Tuesday, 2 August 2011

Planning, Preparation and Getting Things Done

I'm getting very excited about this course and wish I could bottle my current enthusiasm for the depths of winter when I've got a cold and not in the mood.  Instead I have bottled some berries, or rather, put them into jars.  I can't bear for any of the garden produce to go to waste so I took my girls fruit picking and we had a lovely time choosing berries to go with the blackcurrants from the garden.  I'm hoping spreading the Jumbleberry Jam on a piece of thick Warburtons will evoke memories of long, warm, joyful summer days and ward off the apathy.            

So in between looking after the kids I've been managing to tick some things off my to do list and doing some reading, including looking through all the course material.  Not much from the reading list was available from Calderdale libraries so I ordered a couple that I was particularly interested in from Amazon. I'm afraid to mention what they are because I haven't got my head around referencing and copyright rules yet (but there's a couple about sketchbooks and one about setting up a blog!).  I also bought a book about colour theory from a discount book store that was so cheap I don't mind cutting bits out or making notes on the pages. In the same shop I found some coloured papers and sketchbooks, an A3 one to do assignments on plus a non-standard one at 270 x 195mm.  This size just feels right to me. 

Have also been checking out some other blogs that I liked the look of http://www.doyoumindifiknit.typepad.com/ and http://www.needlespinsandbakingtins.com/ to get some ideas about format and presentation.
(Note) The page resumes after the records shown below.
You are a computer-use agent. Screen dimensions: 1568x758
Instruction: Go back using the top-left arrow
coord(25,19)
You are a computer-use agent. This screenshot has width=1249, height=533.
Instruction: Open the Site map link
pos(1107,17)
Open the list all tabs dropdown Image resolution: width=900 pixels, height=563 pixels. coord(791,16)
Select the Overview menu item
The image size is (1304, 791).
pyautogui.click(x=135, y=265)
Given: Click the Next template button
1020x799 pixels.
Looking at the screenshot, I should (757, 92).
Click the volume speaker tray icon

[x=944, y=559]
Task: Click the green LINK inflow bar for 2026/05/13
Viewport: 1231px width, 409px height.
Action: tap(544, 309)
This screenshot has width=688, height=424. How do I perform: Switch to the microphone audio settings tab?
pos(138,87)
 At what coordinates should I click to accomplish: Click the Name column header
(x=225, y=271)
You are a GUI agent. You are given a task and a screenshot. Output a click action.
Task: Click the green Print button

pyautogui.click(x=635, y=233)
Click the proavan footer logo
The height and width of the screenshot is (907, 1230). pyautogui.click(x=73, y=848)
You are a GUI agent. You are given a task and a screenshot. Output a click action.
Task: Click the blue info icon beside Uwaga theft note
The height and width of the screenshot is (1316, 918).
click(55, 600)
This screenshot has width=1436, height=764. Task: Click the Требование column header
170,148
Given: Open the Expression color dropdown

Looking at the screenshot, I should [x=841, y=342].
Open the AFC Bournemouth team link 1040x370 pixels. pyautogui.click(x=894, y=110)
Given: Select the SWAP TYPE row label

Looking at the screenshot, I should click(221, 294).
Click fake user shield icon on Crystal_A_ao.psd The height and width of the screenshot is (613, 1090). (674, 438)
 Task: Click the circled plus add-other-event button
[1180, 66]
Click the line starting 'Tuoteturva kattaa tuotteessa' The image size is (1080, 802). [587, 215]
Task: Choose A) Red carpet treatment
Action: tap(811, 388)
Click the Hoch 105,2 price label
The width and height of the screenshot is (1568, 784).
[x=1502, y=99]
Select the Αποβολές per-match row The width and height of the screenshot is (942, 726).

Have struggled a little with getting photos in the right place and the right size so far and I almost deleted what I'd written when I tried to edit the first page but I'm sure I'll get the hang of it with practise and a little help from that book.

I've done some background reading on Van Gogh.  I found it particularly interesting how his style of painting and use of colour altered depending on his state of mind, such as the intense wave-like swirls he used when in periods of turmoil and his fascination with yellow.  Whether it was the glow of gaslight, reflected light, a starry sky or a sunflower, it seemed to represent the warmth and welcome he craved as a result of the constant rejections he faced in so many areas of his life.  I found it ironic that he wasn't mentioned in a book I have about great artists - still being rejected in the 21st century, despite his paintings being up there with the most expensive of all time!  Other colours he favoured were blues and violets which gave intensity to his yellows and he sometimes used varnish to highlight areas and make them glow.  He often used paint thickly and was so prolific he spent all his money on paint, nearly losing his teeth as there was no money left to eat.  I wondered whether this might happen to me if I carry on buying yarn? I had to go out and inspect my sunflowers then.  You can spend a very long time admiring a sunflower..................           
Sunflowers are amazing from the back and side too but everyone seems to paint them from the front.  Maybe because you just have to stare into their faces?
À la Van Gogh, I place the flower against the contrasting purple background of the parasol.  The yellow does indeed seem more intense.

This Cape Daisy flower was so perfectly formed.
These swirling clematis seed heads remind me of little furry creatures like handbag dogs or gremlins.  You imagine there's some eyes under there and you just have to stroke them.

I love the contrast of the clear cornflower blue of this anemone with the deep purple and the lime green leaves.  The blue is picked out again by the tiny forget-me-nots. 

I've been to visit my mum and dad in Liverpool with the girls for a couple of days this week and after reading what I'll be needing for printing, I shamelessly delved into Dad's shed with my list to rummage for useful things.  He cut some wood down for me so I have some hardboard squares ready for making relief blocks with string. I made a printing pad and have a couple of printing surfaces ready.  Very pleased.  While I was there I almost finished the cardigan, just one side to sew up now.

My tutor has been in touch today with some advice and a deadline for mid-November for the first assignment which seems very reasonable.  I've decided that I'll work 4 days a week while the kids are at school and plan to work for 4 hours each of those days to allow me to get at least some housework done.  Anything on top of this is a bonus.  I find I'm thinking about what I'll be doing all the time.  Even watching my youngest at the playground, I'm wondering what I could weave in there!

I've got an interesting few days planned.  Off to Texere Yarns in Bradford tomorrow, one of my favourite places, to chat to some work experience students to find out what they get up to.  On Thursday, a visit to Lotherton Hall in Leeds to look at a Native American exhibition and on Saturday back to Texere for a couple of workshops, one making braids and one weaving with sticks.  Both of these techniques should come in useful later in the course.  I'm extremely excited because they are having a yarn sale at Texere and actually giving some away.  Not wool or silk or anything, obviously, but I'm absolutely certain I can find something that will come in! Better clear out the car boot in preparation.